By year five you'll have an alder forest with 6' trunks 3 feet apart - probably with with little cleared sunspots where you're nettles would be doing particularly well (Nettles glory is in coming ups so early - its a foot and a half tall by the time any other leaves are unfurling - so you'll have it everywhere not just the clearings)
I'd cut down a few more
trees - chip the branches - inoculate the trunks - and plant some Salmon Berry thickets in the clearings and thimble berries along any available edge. Or Try trellising black caps up alders and through salmon berry bushes. Stay alert though because they will also creep as a ground cover (but not fruit in the shade of an alder canopy) and can compete with even the mighty nettle.

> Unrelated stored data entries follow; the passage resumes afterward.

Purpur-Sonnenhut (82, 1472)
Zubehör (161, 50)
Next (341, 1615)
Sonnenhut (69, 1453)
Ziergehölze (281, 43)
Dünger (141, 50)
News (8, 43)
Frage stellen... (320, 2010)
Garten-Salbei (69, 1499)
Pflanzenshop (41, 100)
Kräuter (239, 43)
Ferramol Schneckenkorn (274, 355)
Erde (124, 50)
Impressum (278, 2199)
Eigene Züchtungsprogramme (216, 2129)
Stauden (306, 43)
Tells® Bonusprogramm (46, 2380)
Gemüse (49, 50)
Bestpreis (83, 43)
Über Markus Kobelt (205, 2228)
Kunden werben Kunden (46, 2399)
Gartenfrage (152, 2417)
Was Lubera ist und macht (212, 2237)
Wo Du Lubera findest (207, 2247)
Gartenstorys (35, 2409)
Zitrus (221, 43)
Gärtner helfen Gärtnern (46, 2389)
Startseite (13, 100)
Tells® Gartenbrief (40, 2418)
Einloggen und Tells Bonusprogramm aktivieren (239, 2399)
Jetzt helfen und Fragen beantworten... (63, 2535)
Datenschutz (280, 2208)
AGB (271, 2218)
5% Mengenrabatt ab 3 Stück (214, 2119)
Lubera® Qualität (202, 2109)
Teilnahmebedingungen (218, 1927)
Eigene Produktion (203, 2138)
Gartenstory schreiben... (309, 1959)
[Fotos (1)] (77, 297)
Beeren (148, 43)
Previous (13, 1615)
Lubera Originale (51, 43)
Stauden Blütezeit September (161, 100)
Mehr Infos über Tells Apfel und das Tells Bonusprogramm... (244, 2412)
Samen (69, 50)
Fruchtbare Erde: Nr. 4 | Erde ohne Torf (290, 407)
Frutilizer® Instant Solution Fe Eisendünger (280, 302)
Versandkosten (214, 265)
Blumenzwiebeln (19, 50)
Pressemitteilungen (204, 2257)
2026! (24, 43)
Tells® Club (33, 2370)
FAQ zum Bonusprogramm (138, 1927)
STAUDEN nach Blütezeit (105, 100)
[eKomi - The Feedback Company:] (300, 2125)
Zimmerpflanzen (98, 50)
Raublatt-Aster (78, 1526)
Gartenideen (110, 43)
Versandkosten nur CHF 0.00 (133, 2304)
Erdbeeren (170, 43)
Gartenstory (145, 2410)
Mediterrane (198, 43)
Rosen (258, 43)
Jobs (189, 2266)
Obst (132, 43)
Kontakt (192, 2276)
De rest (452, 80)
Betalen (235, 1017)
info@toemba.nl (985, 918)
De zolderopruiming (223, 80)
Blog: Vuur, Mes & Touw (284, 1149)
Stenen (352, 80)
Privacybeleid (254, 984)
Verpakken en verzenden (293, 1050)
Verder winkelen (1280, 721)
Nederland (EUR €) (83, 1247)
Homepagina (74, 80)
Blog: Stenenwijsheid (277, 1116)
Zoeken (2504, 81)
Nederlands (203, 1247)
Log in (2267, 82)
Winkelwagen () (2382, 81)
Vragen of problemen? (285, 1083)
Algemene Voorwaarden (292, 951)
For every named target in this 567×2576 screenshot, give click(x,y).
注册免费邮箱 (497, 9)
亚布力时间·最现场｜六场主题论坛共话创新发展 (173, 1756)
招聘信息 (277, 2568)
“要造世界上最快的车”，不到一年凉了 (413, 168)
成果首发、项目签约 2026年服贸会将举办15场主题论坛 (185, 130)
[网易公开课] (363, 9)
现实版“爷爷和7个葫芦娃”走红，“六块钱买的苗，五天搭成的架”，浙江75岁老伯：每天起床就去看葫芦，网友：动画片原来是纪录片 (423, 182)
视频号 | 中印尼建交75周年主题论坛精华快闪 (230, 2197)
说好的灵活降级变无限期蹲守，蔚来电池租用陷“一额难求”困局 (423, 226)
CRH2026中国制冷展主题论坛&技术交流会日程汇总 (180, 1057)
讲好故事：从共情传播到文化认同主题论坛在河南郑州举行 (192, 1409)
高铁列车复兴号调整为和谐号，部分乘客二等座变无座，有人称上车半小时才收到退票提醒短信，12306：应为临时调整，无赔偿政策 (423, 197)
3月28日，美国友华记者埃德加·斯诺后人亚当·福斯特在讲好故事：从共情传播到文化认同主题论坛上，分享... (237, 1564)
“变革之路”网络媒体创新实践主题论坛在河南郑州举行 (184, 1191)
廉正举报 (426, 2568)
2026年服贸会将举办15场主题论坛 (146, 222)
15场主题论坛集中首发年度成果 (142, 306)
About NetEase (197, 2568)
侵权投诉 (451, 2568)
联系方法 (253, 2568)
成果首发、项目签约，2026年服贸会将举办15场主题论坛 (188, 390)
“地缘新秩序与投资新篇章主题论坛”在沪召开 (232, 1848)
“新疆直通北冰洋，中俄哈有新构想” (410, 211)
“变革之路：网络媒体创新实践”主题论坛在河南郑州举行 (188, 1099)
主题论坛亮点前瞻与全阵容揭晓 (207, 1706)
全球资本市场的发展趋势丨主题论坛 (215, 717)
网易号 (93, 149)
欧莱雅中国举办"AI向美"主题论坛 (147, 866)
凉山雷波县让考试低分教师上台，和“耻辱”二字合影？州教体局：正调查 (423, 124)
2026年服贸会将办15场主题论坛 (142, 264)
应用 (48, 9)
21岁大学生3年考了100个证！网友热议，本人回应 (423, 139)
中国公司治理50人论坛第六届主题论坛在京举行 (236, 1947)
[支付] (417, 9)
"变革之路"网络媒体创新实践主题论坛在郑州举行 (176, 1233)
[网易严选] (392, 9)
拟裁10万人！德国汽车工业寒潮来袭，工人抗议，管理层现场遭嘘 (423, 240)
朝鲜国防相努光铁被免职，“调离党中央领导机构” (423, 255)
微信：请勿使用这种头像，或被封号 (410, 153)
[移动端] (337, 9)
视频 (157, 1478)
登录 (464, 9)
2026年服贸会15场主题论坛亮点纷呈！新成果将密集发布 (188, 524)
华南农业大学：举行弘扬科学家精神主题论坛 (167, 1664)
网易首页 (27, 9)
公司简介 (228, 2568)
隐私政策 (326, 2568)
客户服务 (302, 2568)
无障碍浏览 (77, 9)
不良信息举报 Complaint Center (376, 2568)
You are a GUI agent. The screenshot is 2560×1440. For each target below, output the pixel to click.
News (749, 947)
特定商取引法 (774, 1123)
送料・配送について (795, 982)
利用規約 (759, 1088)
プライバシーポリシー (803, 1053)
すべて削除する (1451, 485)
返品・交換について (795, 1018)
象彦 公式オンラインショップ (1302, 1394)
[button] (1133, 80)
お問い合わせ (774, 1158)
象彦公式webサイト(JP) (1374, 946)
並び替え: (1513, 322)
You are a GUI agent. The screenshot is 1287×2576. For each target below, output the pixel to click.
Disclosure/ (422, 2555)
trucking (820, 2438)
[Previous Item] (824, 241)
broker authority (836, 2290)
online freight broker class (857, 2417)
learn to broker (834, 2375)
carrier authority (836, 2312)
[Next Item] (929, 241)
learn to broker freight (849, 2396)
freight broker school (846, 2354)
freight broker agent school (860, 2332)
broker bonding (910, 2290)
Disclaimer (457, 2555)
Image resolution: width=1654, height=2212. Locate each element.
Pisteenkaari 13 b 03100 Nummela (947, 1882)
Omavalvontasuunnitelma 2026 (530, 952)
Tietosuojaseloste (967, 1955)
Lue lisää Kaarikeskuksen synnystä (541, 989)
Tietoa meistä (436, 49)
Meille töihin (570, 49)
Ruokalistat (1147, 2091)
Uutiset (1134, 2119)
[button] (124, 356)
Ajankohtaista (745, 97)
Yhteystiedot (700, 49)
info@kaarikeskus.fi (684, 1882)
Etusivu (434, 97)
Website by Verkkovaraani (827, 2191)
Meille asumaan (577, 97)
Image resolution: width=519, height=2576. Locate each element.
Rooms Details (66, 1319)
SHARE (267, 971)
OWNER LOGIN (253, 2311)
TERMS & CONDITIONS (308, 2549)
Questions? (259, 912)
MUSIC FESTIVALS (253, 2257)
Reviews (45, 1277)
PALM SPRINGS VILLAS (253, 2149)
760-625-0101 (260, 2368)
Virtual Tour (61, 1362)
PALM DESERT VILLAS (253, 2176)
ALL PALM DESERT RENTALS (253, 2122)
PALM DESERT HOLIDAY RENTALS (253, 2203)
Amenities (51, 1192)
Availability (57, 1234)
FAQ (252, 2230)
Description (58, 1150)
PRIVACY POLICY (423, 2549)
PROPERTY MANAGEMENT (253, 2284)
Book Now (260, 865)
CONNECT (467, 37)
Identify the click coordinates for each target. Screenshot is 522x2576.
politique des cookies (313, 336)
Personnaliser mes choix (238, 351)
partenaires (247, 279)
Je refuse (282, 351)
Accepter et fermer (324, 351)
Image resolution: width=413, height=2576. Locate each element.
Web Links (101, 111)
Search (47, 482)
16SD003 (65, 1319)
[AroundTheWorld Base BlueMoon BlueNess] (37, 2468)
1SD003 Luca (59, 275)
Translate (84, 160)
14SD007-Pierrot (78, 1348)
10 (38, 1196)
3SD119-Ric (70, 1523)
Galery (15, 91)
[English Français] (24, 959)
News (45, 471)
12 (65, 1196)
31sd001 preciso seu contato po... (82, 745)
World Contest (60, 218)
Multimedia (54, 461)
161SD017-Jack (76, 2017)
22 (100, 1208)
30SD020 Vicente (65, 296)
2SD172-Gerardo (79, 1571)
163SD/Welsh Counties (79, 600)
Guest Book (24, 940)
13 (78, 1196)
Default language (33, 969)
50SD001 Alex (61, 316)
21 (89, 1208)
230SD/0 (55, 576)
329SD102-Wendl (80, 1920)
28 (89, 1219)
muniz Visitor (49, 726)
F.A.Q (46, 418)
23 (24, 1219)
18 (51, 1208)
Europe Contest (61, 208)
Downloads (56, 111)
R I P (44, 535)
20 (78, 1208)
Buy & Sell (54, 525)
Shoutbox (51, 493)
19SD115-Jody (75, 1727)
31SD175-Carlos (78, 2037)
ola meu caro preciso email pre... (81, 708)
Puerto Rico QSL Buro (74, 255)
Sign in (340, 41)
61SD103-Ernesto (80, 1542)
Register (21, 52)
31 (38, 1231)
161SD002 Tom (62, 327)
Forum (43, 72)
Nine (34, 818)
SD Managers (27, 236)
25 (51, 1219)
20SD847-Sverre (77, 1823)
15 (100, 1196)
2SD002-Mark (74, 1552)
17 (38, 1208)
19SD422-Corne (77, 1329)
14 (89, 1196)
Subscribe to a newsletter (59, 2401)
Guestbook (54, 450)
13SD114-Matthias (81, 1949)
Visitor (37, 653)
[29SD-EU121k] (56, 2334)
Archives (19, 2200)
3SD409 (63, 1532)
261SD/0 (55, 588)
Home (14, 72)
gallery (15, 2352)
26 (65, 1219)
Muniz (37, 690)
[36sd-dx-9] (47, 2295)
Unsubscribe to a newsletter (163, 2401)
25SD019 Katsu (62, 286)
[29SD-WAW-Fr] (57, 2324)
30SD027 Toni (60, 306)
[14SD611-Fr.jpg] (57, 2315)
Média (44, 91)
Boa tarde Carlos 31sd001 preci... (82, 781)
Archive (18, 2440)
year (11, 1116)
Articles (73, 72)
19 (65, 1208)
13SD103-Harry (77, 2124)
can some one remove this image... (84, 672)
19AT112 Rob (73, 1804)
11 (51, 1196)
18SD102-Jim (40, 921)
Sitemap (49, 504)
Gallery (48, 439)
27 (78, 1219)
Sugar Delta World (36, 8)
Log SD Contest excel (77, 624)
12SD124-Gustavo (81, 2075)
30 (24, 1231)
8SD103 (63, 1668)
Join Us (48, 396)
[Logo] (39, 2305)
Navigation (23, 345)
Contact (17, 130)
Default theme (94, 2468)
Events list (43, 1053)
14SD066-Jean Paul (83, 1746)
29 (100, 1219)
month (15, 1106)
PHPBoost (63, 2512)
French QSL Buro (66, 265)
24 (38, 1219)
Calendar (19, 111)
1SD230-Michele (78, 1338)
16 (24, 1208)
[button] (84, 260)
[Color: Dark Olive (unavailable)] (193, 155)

This is the point where one would be tempted to branch out into non native species.
You can use you're imagination for year ten or 15. I'd probably have a nice little alder grove where the center had been turned into a peaceful clearing perhaps with a rock
pond. As time goes on one the Old alder will naturally snag and turn into food producing spore broadcast towers. Nettles everywhere you want them.
Good eatin' and more importantly good for the
land.
One final note:
One you start chop and dropping and/or chipping you are almost certain to get a forest floor cover of wavy caps. BEWARE THIS PESKY PSYCHEDELIC. It has a mind of its own and is clearly bent on
world domination. For this reason it has been outlawed both locally and nationally.